Year 8, Day 118 - 4/27/16 - Movie #2,318
BEFORE: Well, if "Whiplash" featured two actors from Marvel Comics movies, so does this one - Jamie Bell carries over from "Fantastic Four" where he played The Thing, and he co-stars with the man who used to play the Human Torch, before the last reboot. That's an odd coincidence.
THE PLOT: Set in a future where a failed climate-change experiment kills all life
on the planet except for a lucky few who boarded the Snowpiercer, a
train that travels around the globe, where a class system emerges.
AFTER: I wonder if the Republican Party funded this film - you know, the climate-change deniers. "See, if we try to fix global warming, we'll accidentally cause global FREEZING!" and that'll be a perfect excuse for many people to just do nothing about the problem.

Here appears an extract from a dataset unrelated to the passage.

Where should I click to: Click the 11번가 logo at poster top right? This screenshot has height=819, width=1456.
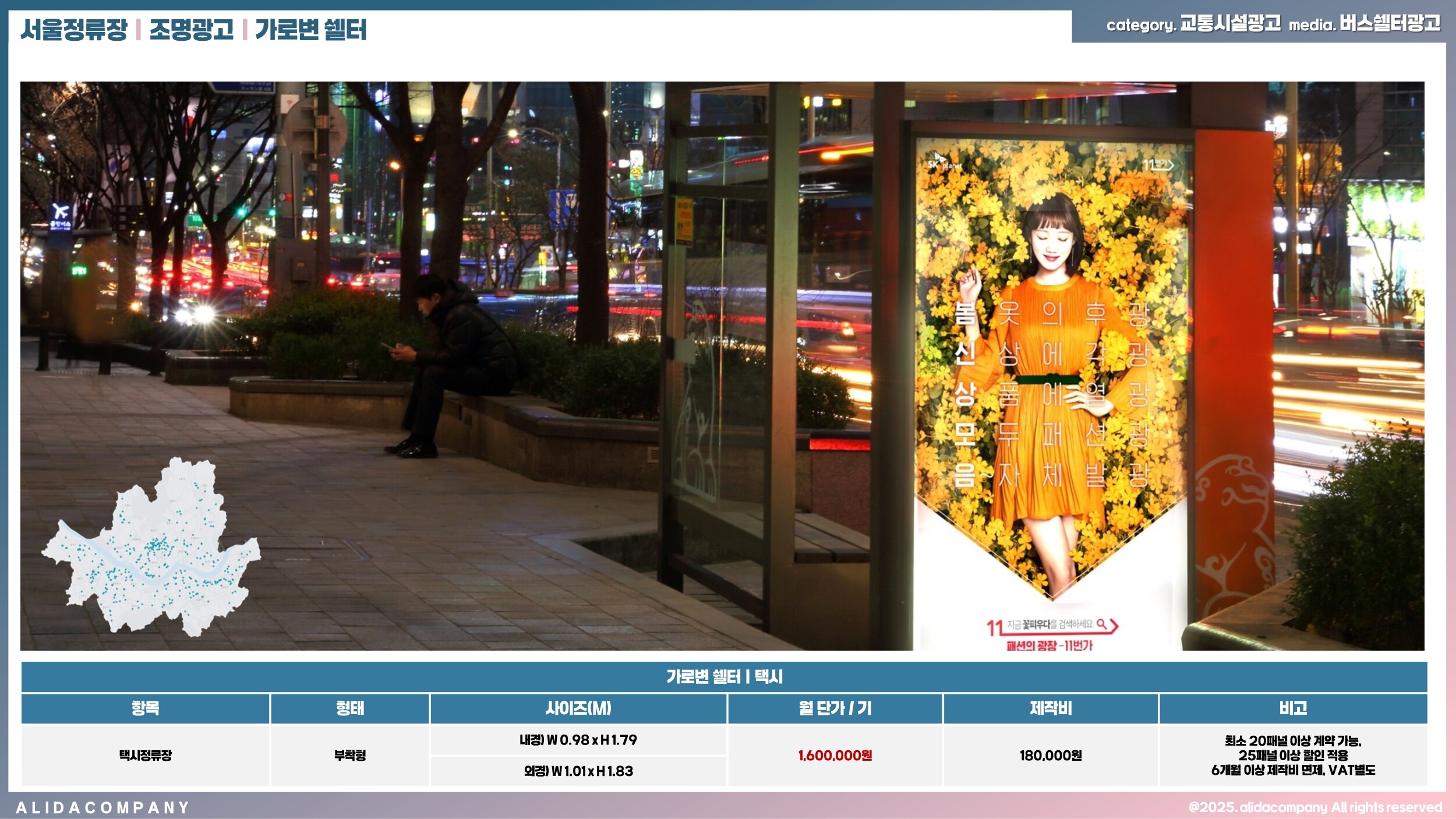[x=1157, y=165]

Me, I'm totally doing something about global warming - I made sure that I bought a house on top of a hill, so if things work out the way I think they will, someday I'll have beachfront property.
But in this film, it's already too late to fix things, so they loaded up a train, Noah's Ark-style, with all of the resources they could gather, and set that train to run on a continual loop around the world - not a circular loop, that would be ridiculous, because the train can't ride over the oceans. Come on, get serious. The train does a loop around the Americas, then crosses over from Russia to Alaska and does a loop around Asia, Europe and Africa. And the loop takes exactly one year to make, how about that for a coincidence?

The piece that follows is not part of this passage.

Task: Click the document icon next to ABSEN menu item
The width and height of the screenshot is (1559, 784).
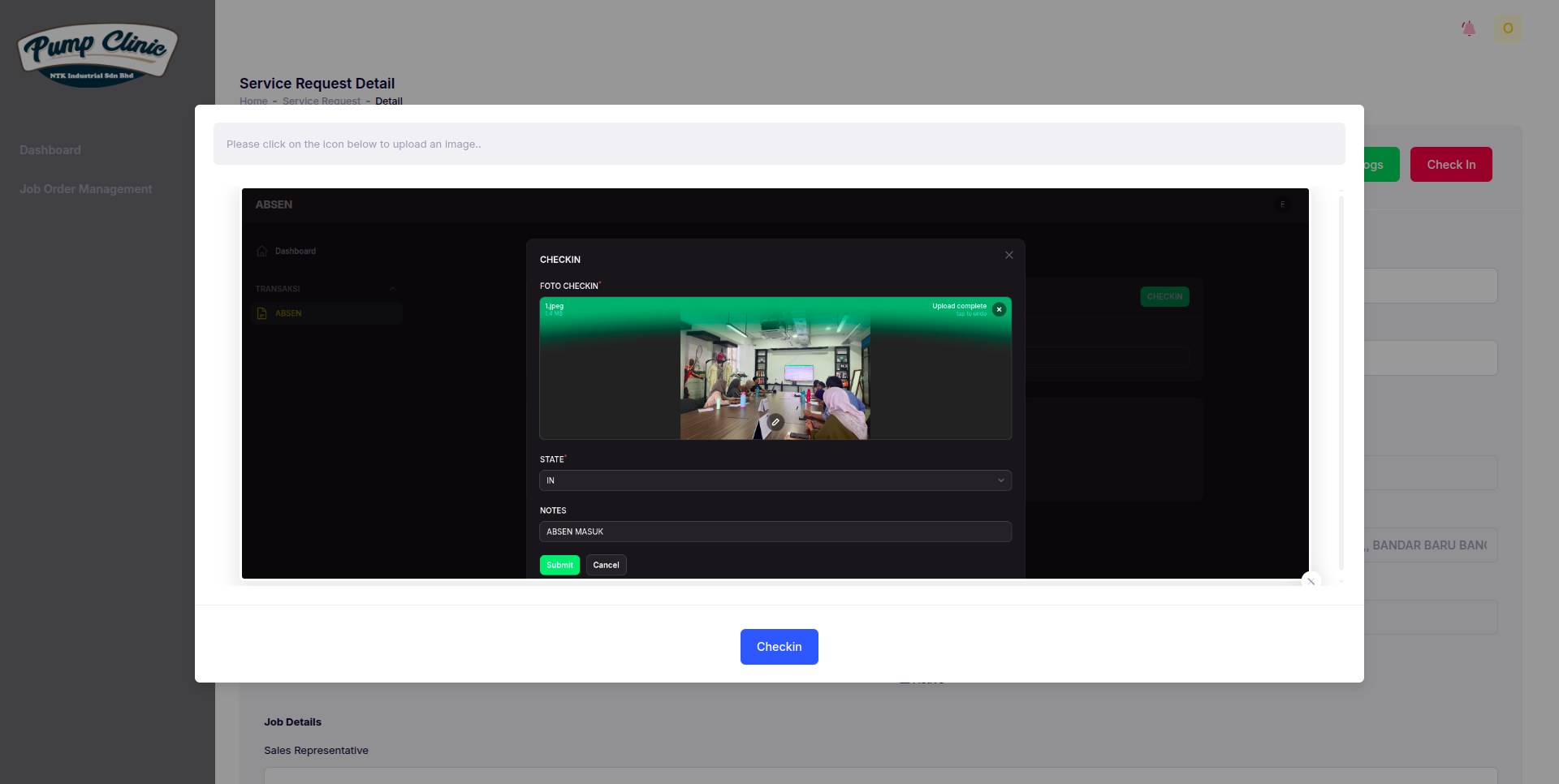Action: (261, 313)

When the film starts, the train is in its 18th trip around the world, and people at the back of the train are starting to wonder what sort of things go on in the front of the train, and questioning what exactly is their role on the train, and what happens to the kids and old people who get "invited" to move up to the front. (Whatever it is, it can't be good, right?) Hey, why worry about it, just relax and hand me another protein bar, OK?
It's hard to take this premise seriously, when you start to think about what track maintenance might be necessary to keep all of the train tracks in the WORLD free of snow, ice and other debris, and if everyone who's still alive is ON the train, that means that nobody is doing that. A couple of times I think the train had to plow through a snowbank, but what about ice on the tracks? What if an avalanche covered up a train tunnel with rocks or something? Then once we get into simple facts about resources, the unwieldy size of this train and the amount of energy it would take to keep this thing constantly moving, it all seems rather impossible. Did humanity manage to convert to solar or nuclear energy before causing the next Ice Age? It's pretty unclear.
And what, exactly, was the plan? To get people to zone out on powerful hallucinogens and ride in small compartments that look like the drawers they keep bodies in at the coroner's office? How long can those people last without food, or at least some kind of nutrition taken through an I.V.?
But maybe we're not meant to take the concept seriously - perhaps it's just a metaphor for the one-percenters who ride up front, and what those people expect from the 99% of people in the rest of the train? The class system on the train seems to be very specific too, there are the elites, the soldiers, the chefs and other domestic workers, and then "the rest". I mean, I guess riding in steerage is better than freezing to death, but when you're viewed as a resource by the upper class, it's not by much.
I guess it's fun to see the different train cars as the ragtag band of rebellious tail-riders works their way toward the front. It must have been some set designer's dream (or perhaps a nightmare) to make every car different - this one's a garden, this one's an aquarium - and some are just very surreal, like a whole room full of roast chickens, it's like the Boston Market car.
Also starring Chris Evans (last seen in "Ant-Man"), John Hurt (last seen in "Immortals"), Ed Harris (last heard in "Planes: Fire & Rescue"), Tilda Swinton (last seen in "Trainwreck"), Octavia Spencer (last seen in "Get On Up"), Ewen Bremner (last seen in "Judge Dredd"), Kang-ho Song, Ah-Sung Ko, Alison Pill (last seen in "To Rome With Love"), Luke Pasqualino, Vlad Ivanov, Adnan Haskovic, Tomas Lemarquis, Marcanthonee Reis.